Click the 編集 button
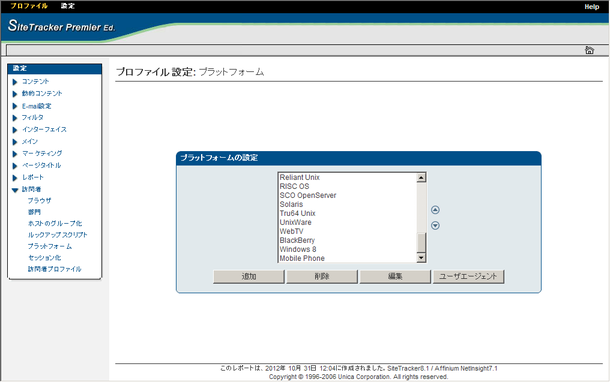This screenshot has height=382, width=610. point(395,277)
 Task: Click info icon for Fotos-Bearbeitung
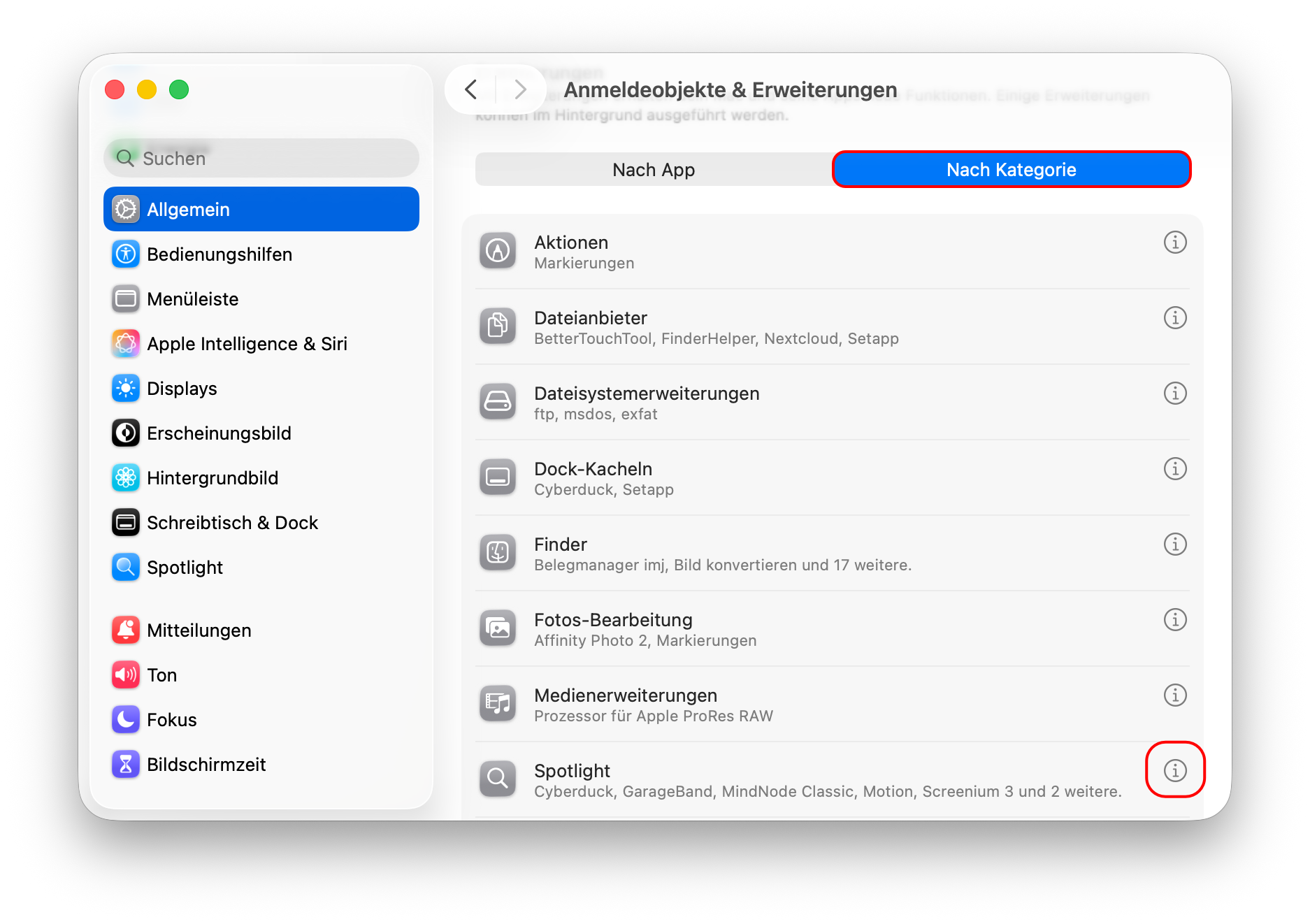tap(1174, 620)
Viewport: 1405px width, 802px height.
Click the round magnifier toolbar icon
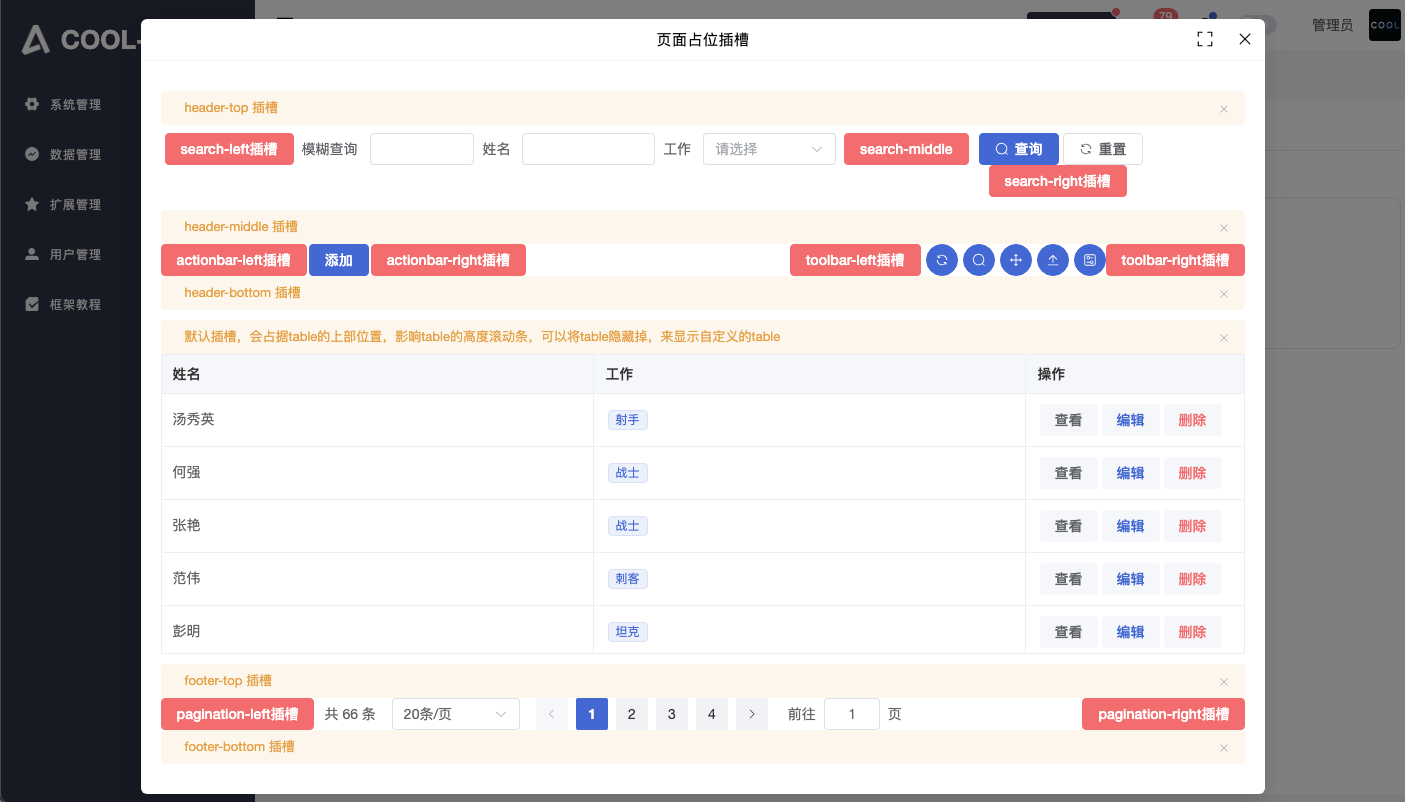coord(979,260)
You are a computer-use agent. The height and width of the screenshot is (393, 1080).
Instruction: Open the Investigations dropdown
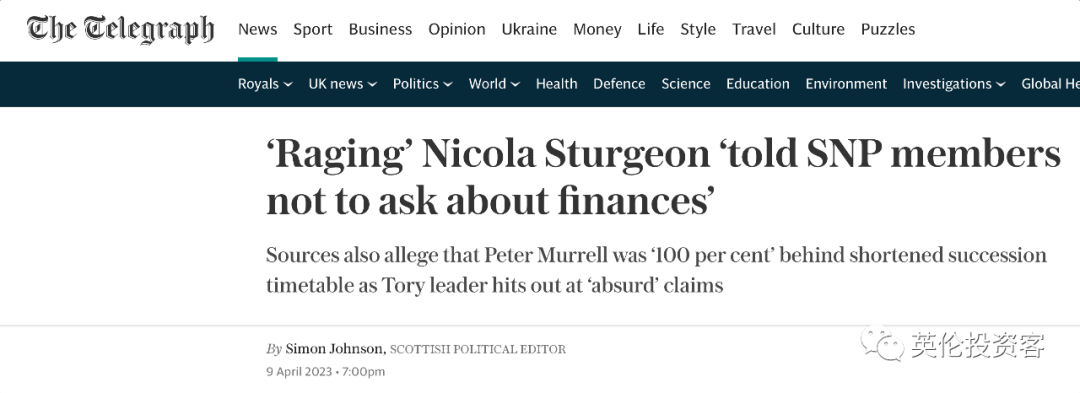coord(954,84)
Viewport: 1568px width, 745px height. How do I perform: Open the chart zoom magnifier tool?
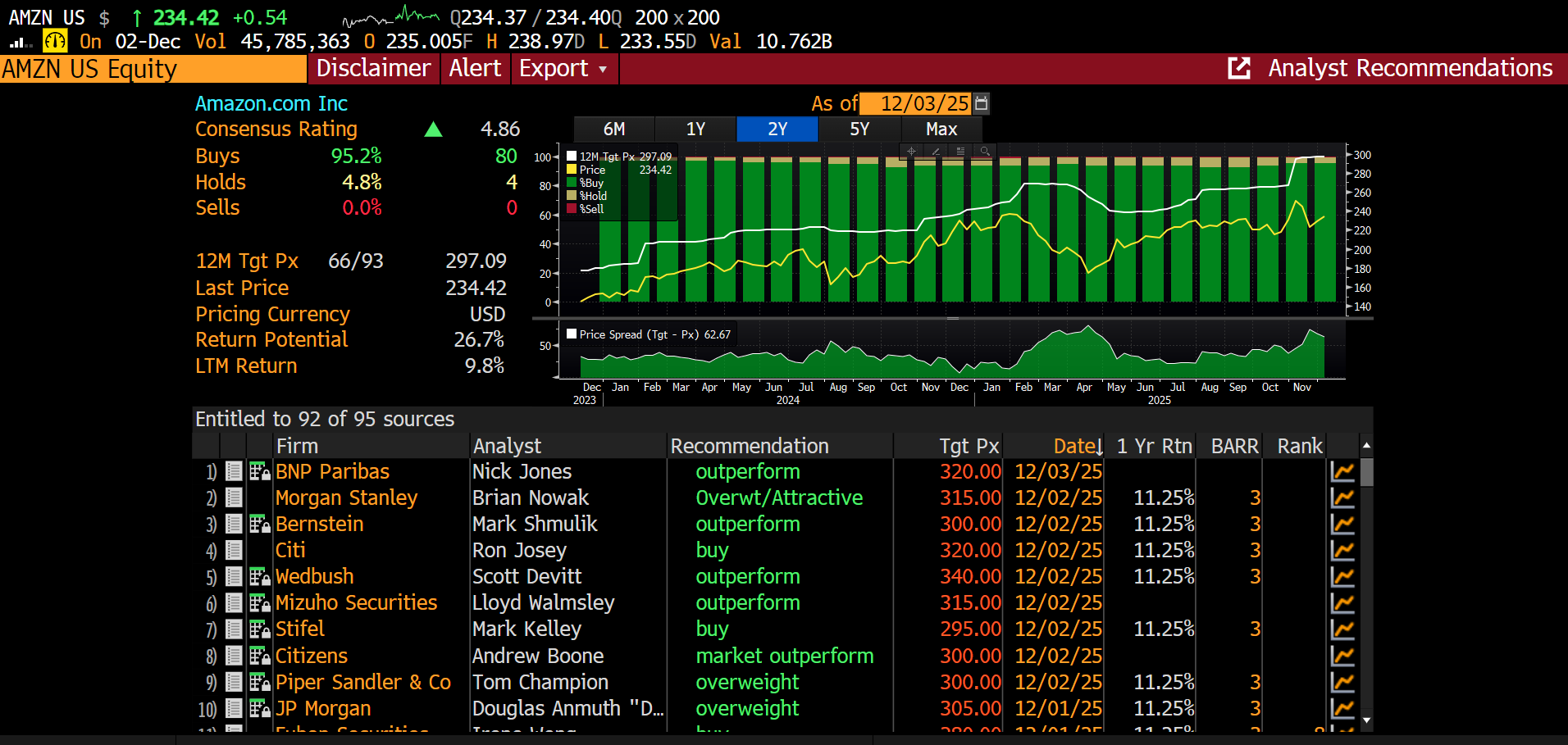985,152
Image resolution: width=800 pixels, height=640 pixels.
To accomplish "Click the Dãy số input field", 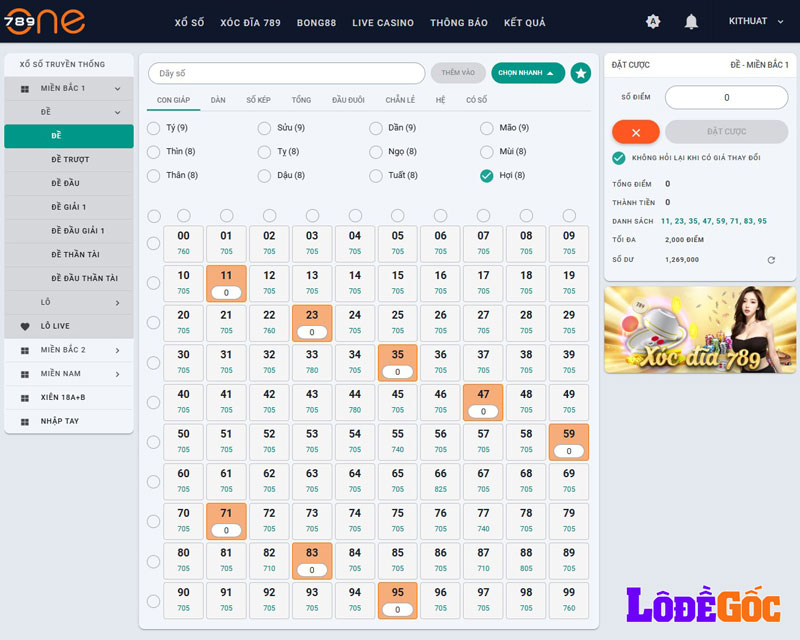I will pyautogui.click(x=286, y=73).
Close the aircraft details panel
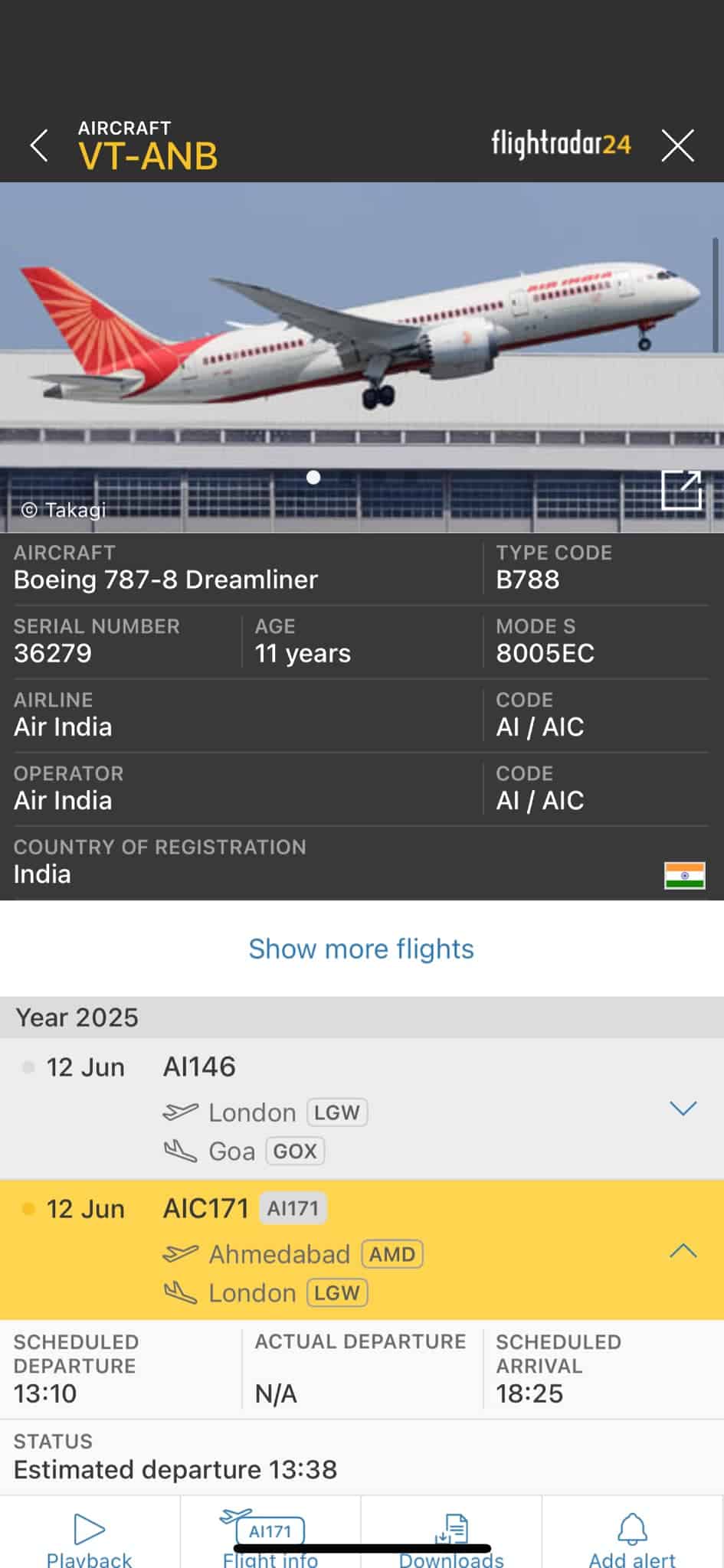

◆ EXERCISE BRIEF:
In the entries above, find the line that contains "You are a computer-use", then repeat exactly every line from the first one through that line, with no pictures.

◆ WRITTEN RESPONSE:
Click the 編集 button
This screenshot has height=382, width=610. point(395,277)
 Task: Click info icon for Fotos-Bearbeitung
tap(1174, 620)
Viewport: 1405px width, 802px height.
Click the round magnifier toolbar icon
coord(979,260)
You are a computer-use agent. The height and width of the screenshot is (393, 1080).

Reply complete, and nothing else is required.